Die Bewerber sprechen bereits von der Schlichtung, die Gegenseite hält das für "unverfroren" und beklagt ein Versäumnis.

München - Die Münchner Olympia-Bewerber brüsten sich bereits mit einer bevorstehenden Schlichtung, doch im Streit um Grundstücke für die Winterspiele 2018 ist keine Lösung in Sicht.

"Es wird keine Einigung geben", betont Ludwig Seitz, Anwalt der Grundstückseigentümer in der möglichen Olympia-Außenstelle Garmisch-Partenkirchen.

"Meine Klienten möchten, dass der Kelch der Olympischen Spiele an Garmisch-Partenkirchen vorübergeht. Sie wollen keine Olympischen Spiele in ihrem Ort."

Siegfried Schneider, Leiter der bayerischen Staatskanzlei, hatte bei der Präsentation des Bid Books noch eine baldige Lösung in Aussicht gestellt.

"Es ist schriftlich bekundet, dass die Verhandlungsoption (auf eine Einigung, d.Red.) gegeben ist." Man sei zuversichtlich, das diese oder nächste Woche unter Dach und Fach zu bringen.

Seitz: Schneiders Aussagen "unverfroren"

Davon will Seitz jedoch nichts wissen. (Jetzt auch um 12 und 13 Uhr: die SPORT1 News)

Er hält Schneiders Aussagen für "unverfroren und erstaunlich". Dies würde voraussetzen, dass es Gespräche gegeben habe, so Seitz.

"Doch ich habe bislang noch keinen Mucks gehört und es wird auch keinen Verhandlungspoker geben."

Er betonte: "Meine Klienten werden ihr Land nicht auf dem Altar der Olympischen Spiele opfern."

Passus in Einigung für alpine Ski-WM

Staatskanzleichef Schneider bezog sich bei seiner Aussage offenbar auf die Einigung mit einem Grundstücksbesitzer bezüglich der alpinen Ski-WM (7. bis 20. Februar) in Garmisch-Partenkirchen.

Dort heißt es: "Dieser Regelungsgegenstand bleibt weiteren Verhandlungen und öffentlich-rechtlichen Verfahren vorbehalten."
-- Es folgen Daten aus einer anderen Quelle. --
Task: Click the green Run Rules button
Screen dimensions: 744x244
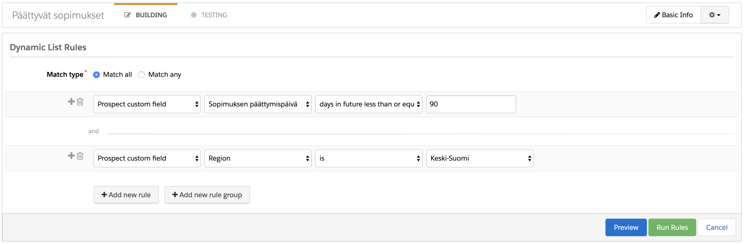Action: (x=672, y=228)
Dieser Passus ist für Seitz nicht in Zusammenhang mit Olympischen Spielen zu sehen, die Aussage Schneiders aus Sicht des Anwalts damit falsch.

"Nur fünf bis sieben relevant"

Die Olympia-Bewerber blieben jedoch am Dienstagnachmittag bei ihrer Sicht der Dinge, wonach im Zuge der Einigung bezüglich des Grundstücks an der Kandahar-Rennstrecke mit dem Besitzer weitere Verhandlungen mit Blick auf Olympia schriftlich vereinbart worden seien.

Außerdem betonten sie, dass - anders als von Seitz angegeben - nicht 63 sondern nur "fünf bis sieben Grundstückseigentümer relevant" für die Olympia-Planungen seien.

"Bewerbung ohne reale Grundlage"

Seitz nennt Münchens Initiative eine "Bewerbung ohne reale Grundlage".

Zudem zeuge es von schlechtem Stil, dass weder er noch seine Klienten ein Exemplar des sogenannten Bid Books bekommen hätten, das die Bewerber am Dienstag beim Internationalen Olympischen Komitee (IOC) einreichten.

Die inzwischen 63 Grundstückseigentümer, die sich gegen die Herausgabe ihrer Flächen wehren, seien keine Gegner des Sports, sondern der "Kommerzialisierung und des Gigantismus der Olympischen Spiele", sagte Seitz.

Er kündigte an, dass die von ihm vertretenen Personen ihre Haltung beim Besuch der Evaluierungskommission des IOC vom 1. bis 4. März in Bayern erneut demonstrieren werden.